I'm trying to prove Osserman's third lemma in his proof of the Four Vertex Theorem:
Lemma 3. Let a smooth oriented unit speed curve $\gamma$ have the same unit tangent vector $\vec{t}$ at a point $P$ as a positively oriented circle $C$ of radius $R$. Let $\kappa$ be the curvature of $\gamma$. Then if $\kappa(P) > 1/R$, a neighborhood of $P$ on $\gamma$ lies inside $C$, while if $\kappa(P) < 1/R$, a neighborhood of $P$ on $\gamma$ lies outside $C$.
It seems intuitive that that if the curvature of $\gamma$ is less than the curvature of the circle, then a portion of the $\gamma$ near $P$ should lie outside of the circle, while if the curvature of $\gamma$ is greater than the curvature of the circle, then a portion of the $\gamma$ near $P$ should lie inside of the circle.
I'm having trouble finding a rigorous solution, though, and I haven't been able to find anything relevant online.
My attempt at a proof
Consider the case where $\kappa(P) > 1/R$ at $P$. Now the osculating circles of $\gamma$ must have radius $\frac{1}{\kappa}<R$. By assumption, $\gamma$ and $C$ have the same unit normal vector at $P$, so the osculating circles of $\gamma$ on lie inside $C$.

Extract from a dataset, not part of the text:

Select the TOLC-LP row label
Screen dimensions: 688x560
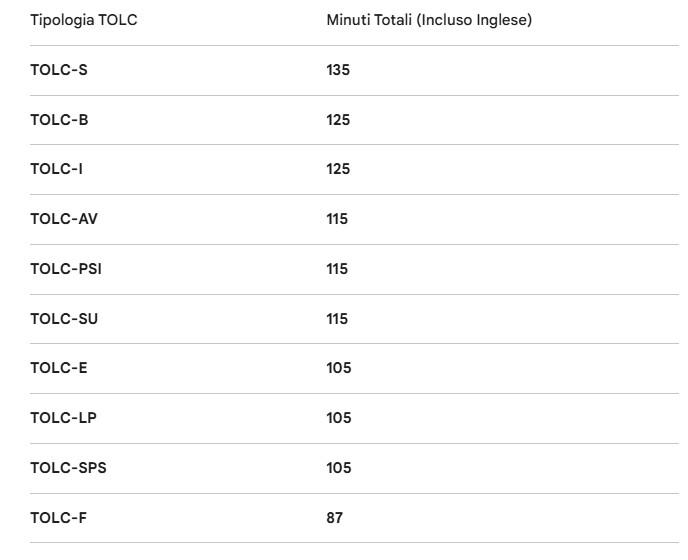63,418
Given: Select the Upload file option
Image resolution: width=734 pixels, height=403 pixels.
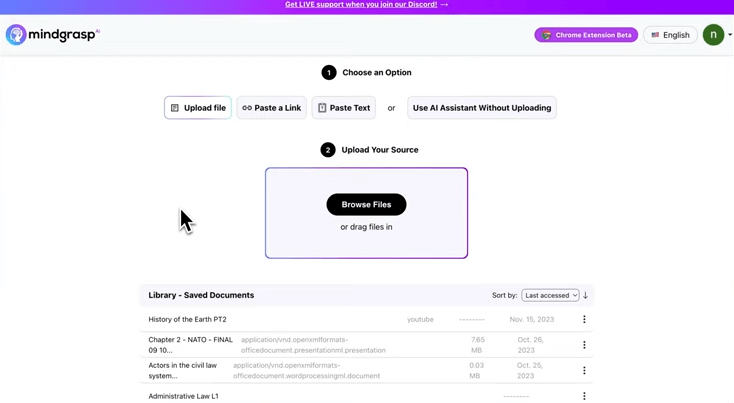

If $\kappa' \neq 0$ on $P$, we can show algebraically that the osculating circle of $\gamma$ intersects with $\gamma$ on a neighborhood of $P$, and we are done. If $\kappa$ is constant on a neighborhood of $P$, then $\gamma$ must coincide with its osculating circle on that neighborhood, and we are also done. Otherwise, since $\gamma$ is smooth, there is a point infinitesmally close to $P$ with $\kappa' \neq 0$ and $\kappa(P) > 1/R$, so we have the same result.
The case where $\kappa(P) < 1/R$ is extremely similar.
This feels very hand-wavy and probably incorrect -- especially in the case where $\kappa' = 0$. (I found that requirement for the intersection with the osculating circle from an answer on here). Any advice would be appreciated!